Slower than automatic1111, help me configure it better #288

gruevy · 2023-04-20T15:19:59Z

gruevy
Apr 20, 2023

I tried this fork because I thought I used the new TensorRT thing that Nvidia put out but it turns out it runs slower, not faster, than automatic1111 main. I use --opt-sdp-attention instead of xformers because it's easier and the performance is about the same, and it looks like it works in both repos. I'm still trying to get anywhere close to the 40 it/s that some people are getting with their 4090s and having no luck. Here are my benchmarks:

This branch:

2023-04-20 08:37:12.965865

7.67 / 11.89 / 15.19

updated:2023-04-20 hash:f2c3978a url:https://github.com/anapnoe/stable-diffusion-webui-ux.git/tree/master

arch:AMD64 cpu:AMD64 Family 25 Model 33 Stepping 0, AuthenticAMD system:Windows release:Windows-10-10.0.22621-SP0 python:3.10.7

torch:1.13.1+cu117 autocast half xformers:unavailable accelerate:0.12.0 transformers:4.25.1

device:NVIDIA GeForce RTX 4090 (1) (compute_37) (8, 9) cuda:11.7 cudnn:8500 24GB

Doggettx none

v1-5-pruned.safetensors [5929c1736f]

automatic1111 main:

2023-04-20 09:11:57.833105

10.06 / 15.73 / 17.67

updated:2023-03-29 hash:22bcc7be url:https://github.com/AUTOMATIC1111/stable-diffusion-webui/tree/master

arch:AMD64 cpu:AMD64 Family 25 Model 33 Stepping 0, AuthenticAMD system:Windows release:Windows-10-10.0.22621-SP0 python:3.10.7

torch:1.13.1+cu117 autocast half xformers:unavailable accelerate:0.12.0 transformers:4.25.1

device:NVIDIA GeForce RTX 4090 (1) (compute_37) (8, 9) cuda:11.7 cudnn:8800 24GB

Doggettx none

v1-5-pruned-emaonly.safetensors [6ce0161689]

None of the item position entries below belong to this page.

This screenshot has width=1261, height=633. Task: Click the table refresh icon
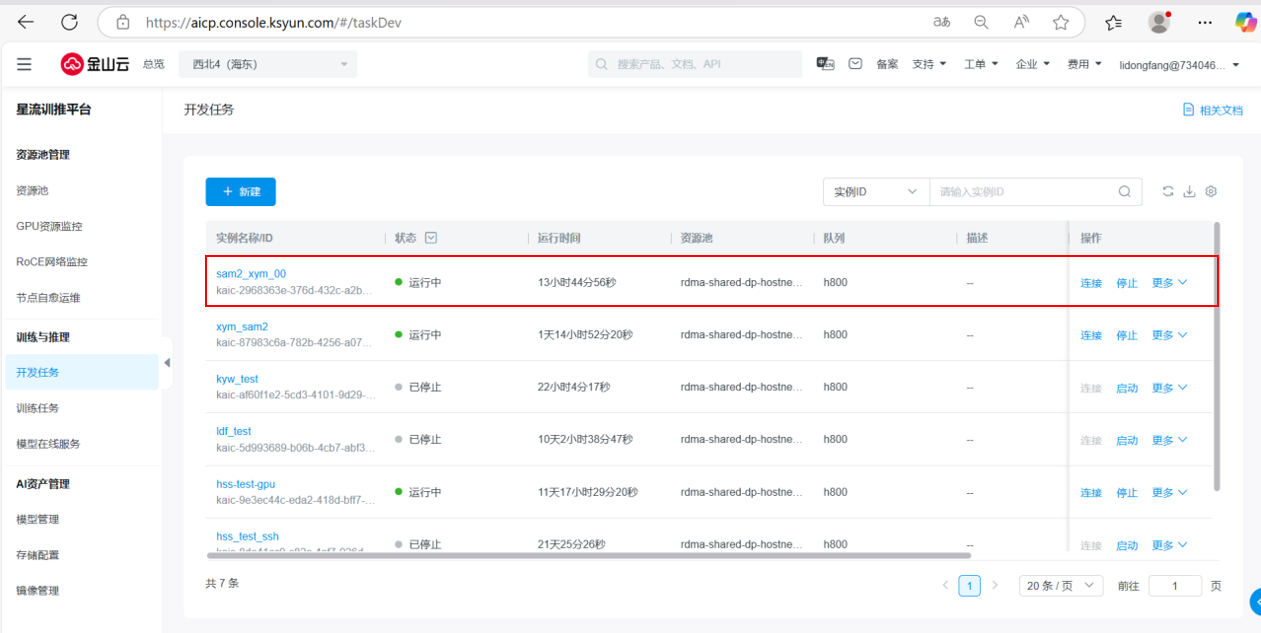[1167, 192]
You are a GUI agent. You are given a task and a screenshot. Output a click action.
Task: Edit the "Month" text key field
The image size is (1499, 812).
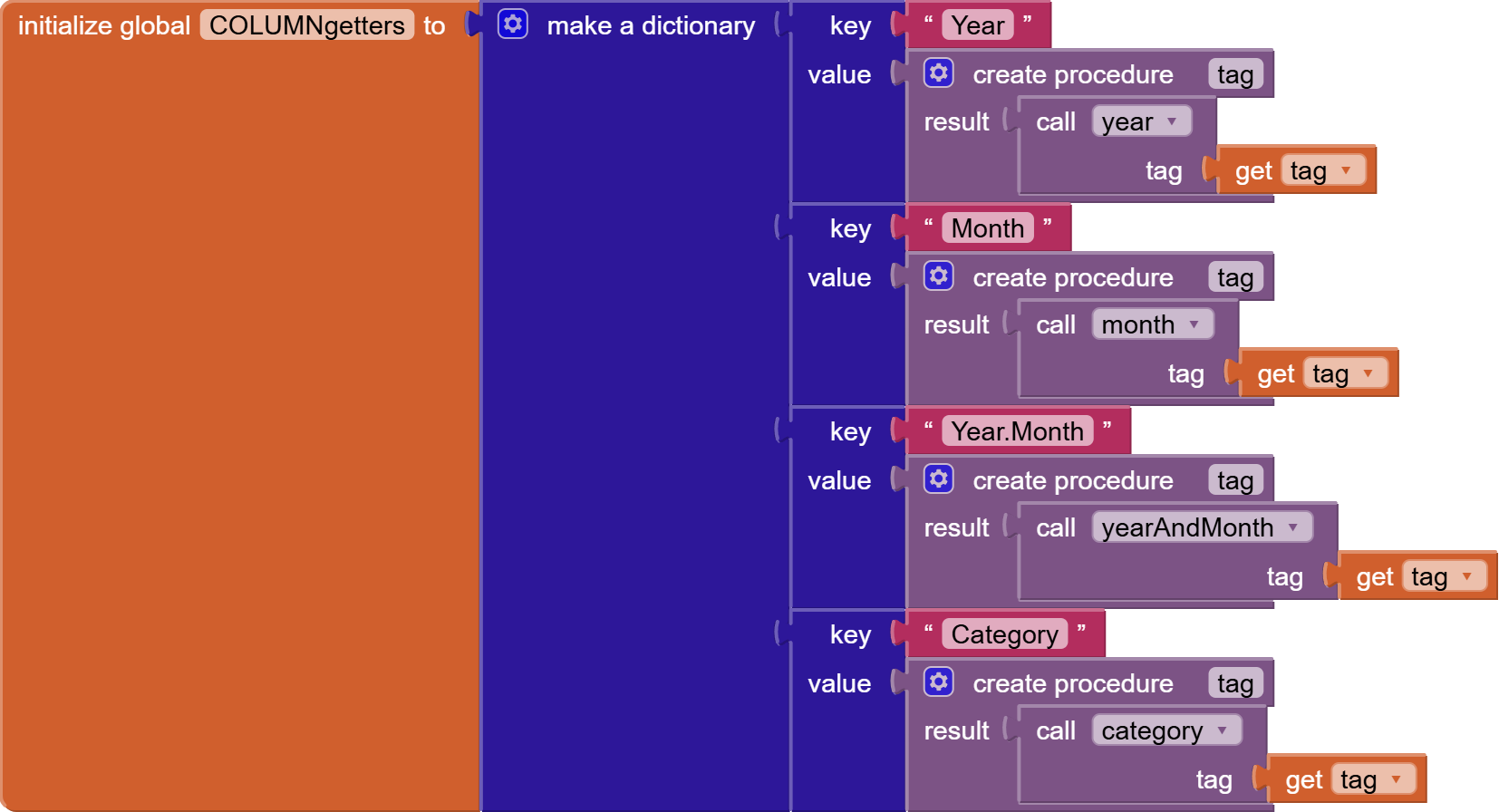coord(987,228)
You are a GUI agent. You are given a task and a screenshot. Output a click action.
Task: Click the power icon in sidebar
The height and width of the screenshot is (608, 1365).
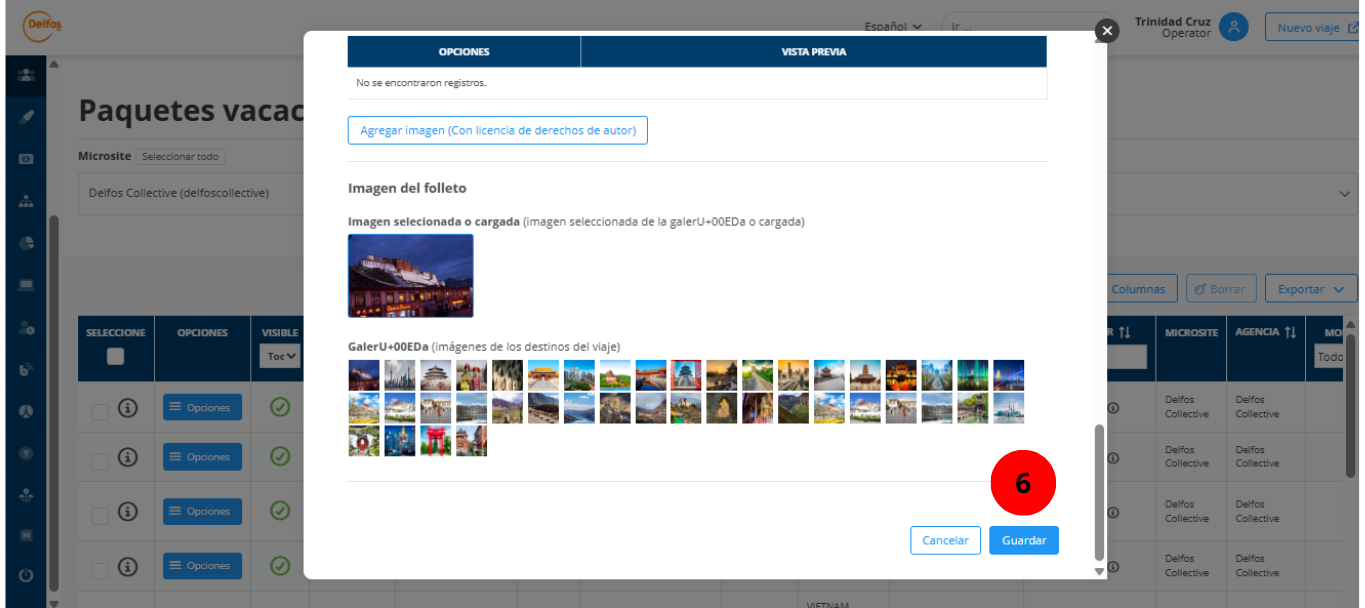coord(26,575)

vladmandic · 2023-04-20T15:29:13Z

vladmandic
Apr 20, 2023
Maintainer

SDP is only available on torch 2.0 and you have torch 1.13.
uninstall torch and let installer install correct version.
same for other system libs - your accelerate is ancient - this is not what installer here installs.

as a result, you can clearly see you're not using SDP, you're using Doggettx - its printed in the output (and on the console when you start server)

10 replies

vladmandic Apr 20, 2023
Maintainer

so this is pretty much double your original performance.
you can retry using extra steps and extensive level and see how far that gets you?

gruevy Apr 20, 2023
Author

Here's a test with extra steps and extensive. I'm pretty pleased.

2023-04-20 10:58:54.010766

16.19 / 31.81 / 41.67 / 40.72 / 40.76

updated:2023-04-20 hash:752b91d3 url:https://github.com/vladmandic/automatic/tree/master

arch:AMD64 cpu:AMD64 Family 25 Model 33 Stepping 0, AuthenticAMD system:Windows release:Windows-10-10.0.22621-SP0 python:3.10.7

torch:2.0.0+cu118 Autocast half xformers:unavailable accelerate:0.18.0 transformers:4.26.1

device:NVIDIA GeForce RTX 4090 (1) (compute_37) (8, 9) cuda:11.8 cudnn:8700 24GB

sdp none

lyriel_v15.safetensors [4d91c4c217]

vladmandic Apr 20, 2023
Maintainer

now you're getting to expected levels :)

gruevy Apr 20, 2023
Author

Feels good man :D

Squeezitgirdle Apr 26, 2023

I'm also on a 4090, would you mind sharing your settings with me? Mine runs fine but I've been running into a lot of memory issues or where it starts generating then just stops and never finishes or gives any error.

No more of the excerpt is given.